Written task
Copy the lines of the listing word for word, starting with the line that contains "Filter checks by Plagiarism" and going on through the end of the listing.

○ ○ ○ ○ ○ ○ ○

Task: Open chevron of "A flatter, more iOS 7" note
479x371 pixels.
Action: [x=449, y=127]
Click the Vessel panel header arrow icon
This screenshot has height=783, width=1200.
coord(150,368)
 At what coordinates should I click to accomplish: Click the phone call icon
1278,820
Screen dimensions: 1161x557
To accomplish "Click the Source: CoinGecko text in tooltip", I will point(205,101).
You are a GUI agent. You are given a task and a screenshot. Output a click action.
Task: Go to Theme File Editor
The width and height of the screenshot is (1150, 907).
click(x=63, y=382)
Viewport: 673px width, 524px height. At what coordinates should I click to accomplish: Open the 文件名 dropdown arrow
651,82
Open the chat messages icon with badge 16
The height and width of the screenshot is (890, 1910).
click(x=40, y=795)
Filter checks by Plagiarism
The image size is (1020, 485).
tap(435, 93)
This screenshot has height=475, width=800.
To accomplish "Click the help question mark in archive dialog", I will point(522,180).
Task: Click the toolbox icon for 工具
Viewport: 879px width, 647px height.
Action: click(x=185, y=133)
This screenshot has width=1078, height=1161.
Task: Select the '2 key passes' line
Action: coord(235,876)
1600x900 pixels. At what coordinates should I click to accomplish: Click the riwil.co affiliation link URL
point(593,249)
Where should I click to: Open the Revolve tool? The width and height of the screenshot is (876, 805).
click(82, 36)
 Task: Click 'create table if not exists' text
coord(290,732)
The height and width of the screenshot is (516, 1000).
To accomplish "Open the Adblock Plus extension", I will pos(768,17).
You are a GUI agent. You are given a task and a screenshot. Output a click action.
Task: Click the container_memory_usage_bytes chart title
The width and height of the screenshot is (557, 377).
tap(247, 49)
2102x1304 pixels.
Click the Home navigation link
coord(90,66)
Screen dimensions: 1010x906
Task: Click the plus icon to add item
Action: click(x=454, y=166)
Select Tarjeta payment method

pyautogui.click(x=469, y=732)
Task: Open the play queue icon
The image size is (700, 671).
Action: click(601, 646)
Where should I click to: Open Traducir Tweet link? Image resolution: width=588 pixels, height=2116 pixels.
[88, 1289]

○ ○ ○ ○ ○ ○ ○

Complete output
Filter checks by Plagiarism
The image size is (1020, 485).
tap(435, 93)
This screenshot has height=475, width=800.
To accomplish "Click the help question mark in archive dialog", I will point(522,180).
Task: Click the toolbox icon for 工具
Viewport: 879px width, 647px height.
Action: click(x=185, y=133)
This screenshot has width=1078, height=1161.
Task: Select the '2 key passes' line
Action: coord(235,876)
1600x900 pixels. At what coordinates should I click to accomplish: Click the riwil.co affiliation link URL
point(593,249)
Where should I click to: Open the Revolve tool? The width and height of the screenshot is (876, 805).
click(82, 36)
 Task: Click 'create table if not exists' text
coord(290,732)
The height and width of the screenshot is (516, 1000).
To accomplish "Open the Adblock Plus extension", I will pos(768,17).
You are a GUI agent. You are given a task and a screenshot. Output a click action.
Task: Click the container_memory_usage_bytes chart title
The width and height of the screenshot is (557, 377).
tap(247, 49)
2102x1304 pixels.
Click the Home navigation link
coord(90,66)
Screen dimensions: 1010x906
Task: Click the plus icon to add item
Action: click(x=454, y=166)
Select Tarjeta payment method

pyautogui.click(x=469, y=732)
Task: Open the play queue icon
The image size is (700, 671).
Action: click(601, 646)
Where should I click to: Open Traducir Tweet link? Image resolution: width=588 pixels, height=2116 pixels.
[88, 1289]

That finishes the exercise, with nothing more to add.